Excluding the impairment charge, the Company's effective tax rate for the
current year period would have been 34.6%, which is higher than the prior
year period primarily due to a less favorable global mix of income.
* Cash generated by operating activities was $13.7 million for the first nine
months of 2015, compared to $49.7 million of cash provided in the prior year
period. The prior year cash flow was favorably impacted by improved working
capital management that largely corrected issues encountered in the second
half of 2013. Capital expenditures were $11.6 million in 2015, flat with
the comparable 2014 period.
Outlook for the 4th Quarter of 2015
The Company is expecting fourth quarter results to be in the area of $150
million to $154 million in sales and EPS of $0.30 per diluted share. This
forecast represents our current view of the market which is factoring in less
favorable year-end spending patterns. It is possible that we could still fall
short of this forecast as customers in the upstream market sector consider
temporary shutdowns for the last several weeks of the year. We are closely
monitoring customer intentions and their potential actions to preserve cash in
the final period of the year. If a portion of our customers decide to shutdown
or severely cut back on upstream development and production activity, it could
have a further $0.10 to $0.20 unfavorable impact on EPS for the quarter. We
also expect to see year-end cash flow management by our railroad customers as
well. In a similar manner, if these customers decide to more aggressively
preserve cash in the fourth quarter, it could unfavorably affect our results.

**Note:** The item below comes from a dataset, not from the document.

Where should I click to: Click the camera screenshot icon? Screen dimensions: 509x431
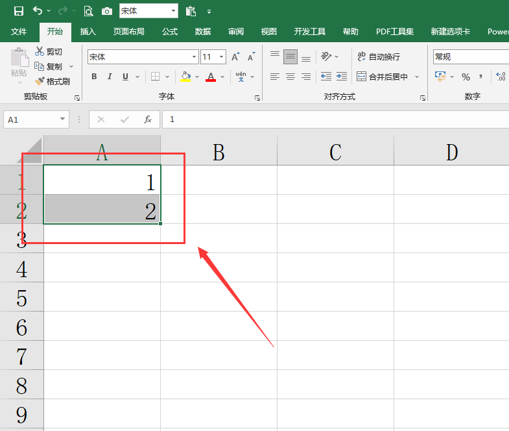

L.B. Foster Company will conduct a conference call and webcast to discuss its
third quarter 2015 operating results on Monday, November 9, 2015 at 11:00 am
ET. The call will be hosted by Mr. Robert Bauer, President and Chief Executive
Officer. Listen via audio on the L.B. Foster web site:www.lbfoster.com, by
accessing the Investor Relations page. The conference call can be accessed by
dialing 866-318-8611 and providing access code 21337957.
This release may contain forward-looking statements that involve risks and
uncertainties. Statements that do not relate strictly to historical or current
facts are forward-looking. When we use the words "believe," "intend," "expect,"
"may," "should," "anticipate," "could," "estimate," "plan," "predict,"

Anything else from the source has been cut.